REQUIRED WORK >> What do the lines say from the start of the entries through the one containing "The height and width of the screenshot is (520, 569)."? Repeat them exactly.

-- SUPPLIED ENTRIES follows --

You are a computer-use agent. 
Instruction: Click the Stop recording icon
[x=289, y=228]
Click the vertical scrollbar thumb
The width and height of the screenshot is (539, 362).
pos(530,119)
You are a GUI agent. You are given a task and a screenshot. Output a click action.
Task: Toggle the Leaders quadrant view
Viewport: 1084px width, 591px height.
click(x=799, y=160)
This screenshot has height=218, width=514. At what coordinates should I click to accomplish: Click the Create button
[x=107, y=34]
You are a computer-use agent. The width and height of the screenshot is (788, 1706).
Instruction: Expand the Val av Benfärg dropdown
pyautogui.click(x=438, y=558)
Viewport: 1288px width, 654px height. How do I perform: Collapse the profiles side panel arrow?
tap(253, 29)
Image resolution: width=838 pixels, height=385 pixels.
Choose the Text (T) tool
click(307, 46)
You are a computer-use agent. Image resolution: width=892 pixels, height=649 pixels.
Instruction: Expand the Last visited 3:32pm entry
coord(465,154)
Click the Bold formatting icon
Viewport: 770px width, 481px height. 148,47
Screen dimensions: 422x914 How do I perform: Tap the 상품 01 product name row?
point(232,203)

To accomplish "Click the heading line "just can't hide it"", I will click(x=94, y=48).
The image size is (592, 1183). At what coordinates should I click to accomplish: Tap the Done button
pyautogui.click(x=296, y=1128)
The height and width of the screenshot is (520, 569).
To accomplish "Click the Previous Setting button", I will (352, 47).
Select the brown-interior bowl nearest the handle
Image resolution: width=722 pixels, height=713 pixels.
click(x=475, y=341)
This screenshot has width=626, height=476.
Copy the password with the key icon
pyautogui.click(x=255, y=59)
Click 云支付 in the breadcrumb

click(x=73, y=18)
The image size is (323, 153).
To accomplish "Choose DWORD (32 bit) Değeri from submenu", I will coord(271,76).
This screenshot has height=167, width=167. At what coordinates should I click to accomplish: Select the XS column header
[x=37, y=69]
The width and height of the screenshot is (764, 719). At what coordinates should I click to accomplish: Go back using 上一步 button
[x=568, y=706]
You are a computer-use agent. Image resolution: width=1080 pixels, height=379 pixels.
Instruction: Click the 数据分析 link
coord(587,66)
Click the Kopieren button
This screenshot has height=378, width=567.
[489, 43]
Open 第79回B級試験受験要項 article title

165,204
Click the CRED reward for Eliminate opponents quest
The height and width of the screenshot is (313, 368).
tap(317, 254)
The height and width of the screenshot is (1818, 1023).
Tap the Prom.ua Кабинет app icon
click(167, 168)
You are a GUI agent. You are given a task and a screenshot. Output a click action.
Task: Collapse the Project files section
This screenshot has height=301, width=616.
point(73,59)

-- SUPPLIED ENTRIES concluded --

REPLY >>
You are a computer-use agent. 
Instruction: Click the Stop recording icon
[x=289, y=228]
Click the vertical scrollbar thumb
The width and height of the screenshot is (539, 362).
pos(530,119)
You are a GUI agent. You are given a task and a screenshot. Output a click action.
Task: Toggle the Leaders quadrant view
Viewport: 1084px width, 591px height.
click(x=799, y=160)
This screenshot has height=218, width=514. At what coordinates should I click to accomplish: Click the Create button
[x=107, y=34]
You are a computer-use agent. The width and height of the screenshot is (788, 1706).
Instruction: Expand the Val av Benfärg dropdown
pyautogui.click(x=438, y=558)
Viewport: 1288px width, 654px height. How do I perform: Collapse the profiles side panel arrow?
tap(253, 29)
Image resolution: width=838 pixels, height=385 pixels.
Choose the Text (T) tool
click(307, 46)
You are a computer-use agent. Image resolution: width=892 pixels, height=649 pixels.
Instruction: Expand the Last visited 3:32pm entry
coord(465,154)
Click the Bold formatting icon
Viewport: 770px width, 481px height. 148,47
Screen dimensions: 422x914 How do I perform: Tap the 상품 01 product name row?
point(232,203)

To accomplish "Click the heading line "just can't hide it"", I will click(x=94, y=48).
The image size is (592, 1183). At what coordinates should I click to accomplish: Tap the Done button
pyautogui.click(x=296, y=1128)
The height and width of the screenshot is (520, 569).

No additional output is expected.